The supreme god of the world has fled his throne, and each and every eldritch thing that lay dormant now surges to power, wielding entire nations in an attempt to fill the void. Eternal, cosmic power is the prize. To say that this is going to get complicated is an understatement. There are literally hundreds of different units, seven separate schools of magic, and enough magical gear to weigh even the chosen undead down to a stumbling plod.
Dominions 4 plays out in turns. You and your opponents calculate troop movement, recruit reinforcements, dictate magical research, and mold your war machine to one of tremendous, earth shaking proportions. As you end your turn, your forces engage enemy armies with preprogrammed formations and tactics you have given them. At a glance, it seems a tough sell for this game to distinguish itself from its peers...
Ok, so there's a Cthulhu mythos reference. That's hardly new. People do that all the time now. Any minute now one expects find the usual fantasy array of armies - orcs, dwarves, and at least three or four elven and human kingdoms apiece.
A nation of monkey people who practice blood sacrifice and are led by demons? Surely these are the only two weird ones, right?
Lizardman cultists. A race of winged people modeled after the Incas, complete with mummified leaders who persist beyond their first death. And speaking of undeath, the classic ceaseless undead horde exists in the nation of Ermor. Judeo-Christian inspired nations of giants descended from the angels! Even the nations of humanity are interesting, some based on Grecro-Roman civilization and lore, including a faction of hydra taming Amazons. Ulm is so heavily inspired by barbaric Cimmeria and the Conan universe they have a unit who spent their childhood tethered to the Wheel of Pain, just like the Destroyer himself. Each and every one has it's own suite of unique units, and most have at least a handful of spells exclusively for their own. Some units are even sacred to their people, which allows them to receive a blessing from their priests in battle to enhance their prowess. Now to complicate things further.

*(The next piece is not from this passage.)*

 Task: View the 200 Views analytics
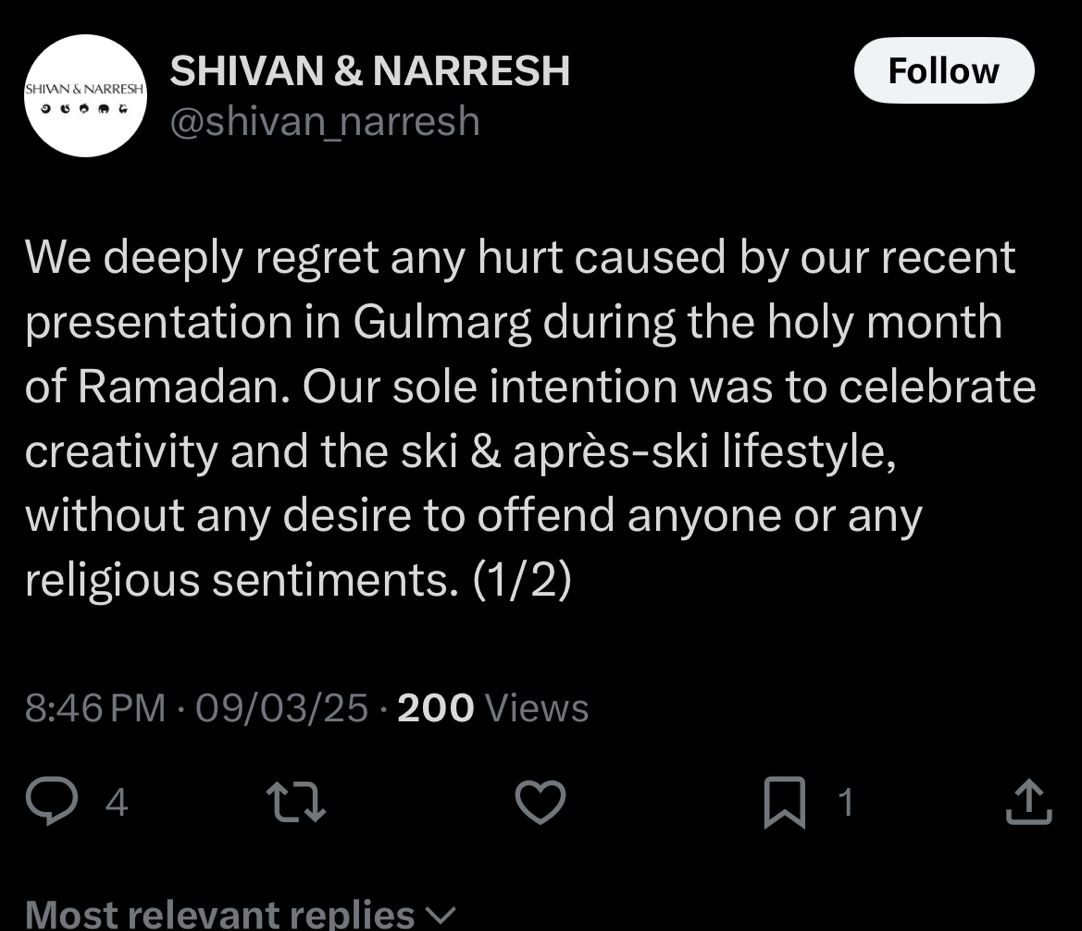click(493, 708)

These are the physical forms of a single faction, Lanka. Each faction gets a smattering of gods appropriate to their nation, so expect titans for the Greek and oni for the Japanese inspired nations. Each comes with a suite of innate abilities and a point cost - choose a fifty foot tall giant and don't be surprised when he doesn't have much magical versatility. Choose a mortal mage and bask in raw, untamed arcane power - once you get around to all that pesky research. Not feeling like manning the front lines? Your god's eminence in magic can shape the blessings your priests can bestow, or, enhance and effect the very land itself. Gods of fire can, through your ever expanding dominion of the world, shape the surrounding provinces into a desolate, searing wasteland. Which, if you are in fact a race of cranky, blood hungry magma people, isn't that much of a problem. But when your neighbors and soon to be conquests are a bunch of forest dwelling satyr, and your dominion starts to bleed over into their realm...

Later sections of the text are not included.